### RECORDS FOR THE EXERCISE ###

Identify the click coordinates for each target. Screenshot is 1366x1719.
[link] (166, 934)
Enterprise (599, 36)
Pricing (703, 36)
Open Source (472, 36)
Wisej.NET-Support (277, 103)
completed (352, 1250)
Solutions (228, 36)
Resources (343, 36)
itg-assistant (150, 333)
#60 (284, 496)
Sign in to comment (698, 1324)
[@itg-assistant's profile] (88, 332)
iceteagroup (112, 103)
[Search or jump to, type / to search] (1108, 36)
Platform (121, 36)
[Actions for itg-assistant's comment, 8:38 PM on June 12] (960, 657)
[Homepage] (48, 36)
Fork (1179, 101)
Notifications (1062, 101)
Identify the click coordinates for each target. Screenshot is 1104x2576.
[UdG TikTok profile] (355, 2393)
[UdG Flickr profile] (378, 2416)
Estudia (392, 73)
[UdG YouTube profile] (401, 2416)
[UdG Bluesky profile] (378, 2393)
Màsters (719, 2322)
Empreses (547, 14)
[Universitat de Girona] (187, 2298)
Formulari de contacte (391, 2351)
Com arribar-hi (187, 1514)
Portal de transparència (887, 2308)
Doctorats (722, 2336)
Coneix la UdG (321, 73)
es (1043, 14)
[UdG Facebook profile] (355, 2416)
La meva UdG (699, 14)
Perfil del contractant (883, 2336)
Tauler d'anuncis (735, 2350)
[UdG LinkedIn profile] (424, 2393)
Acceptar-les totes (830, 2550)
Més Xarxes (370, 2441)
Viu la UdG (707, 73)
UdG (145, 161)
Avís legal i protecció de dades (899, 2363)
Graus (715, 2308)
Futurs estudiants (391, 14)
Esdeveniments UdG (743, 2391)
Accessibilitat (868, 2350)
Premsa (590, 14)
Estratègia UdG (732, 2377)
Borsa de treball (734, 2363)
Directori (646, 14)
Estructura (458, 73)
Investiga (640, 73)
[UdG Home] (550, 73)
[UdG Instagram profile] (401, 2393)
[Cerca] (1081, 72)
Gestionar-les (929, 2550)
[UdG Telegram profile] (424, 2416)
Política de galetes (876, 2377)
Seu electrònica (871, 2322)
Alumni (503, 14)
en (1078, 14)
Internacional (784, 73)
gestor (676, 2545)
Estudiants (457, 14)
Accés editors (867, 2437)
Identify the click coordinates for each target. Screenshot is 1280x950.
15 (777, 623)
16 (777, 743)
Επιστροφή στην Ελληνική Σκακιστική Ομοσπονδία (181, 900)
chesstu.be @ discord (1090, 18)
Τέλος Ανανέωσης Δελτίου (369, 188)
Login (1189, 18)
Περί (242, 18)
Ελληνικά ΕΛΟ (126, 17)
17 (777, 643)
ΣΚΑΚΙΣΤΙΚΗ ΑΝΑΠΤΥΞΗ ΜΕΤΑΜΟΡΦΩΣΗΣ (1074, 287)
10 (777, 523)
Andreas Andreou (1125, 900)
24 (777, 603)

###

EXERCISE DIRECTIONS:
Look through the entries above. Copy out every line holding the word "coordinates".

OUTPUT OF THE TASK:
Identify the click coordinates for each target. Screenshot is 1366x1719.
Identify the click coordinates for each target. Screenshot is 1104x2576.
Identify the click coordinates for each target. Screenshot is 1280x950.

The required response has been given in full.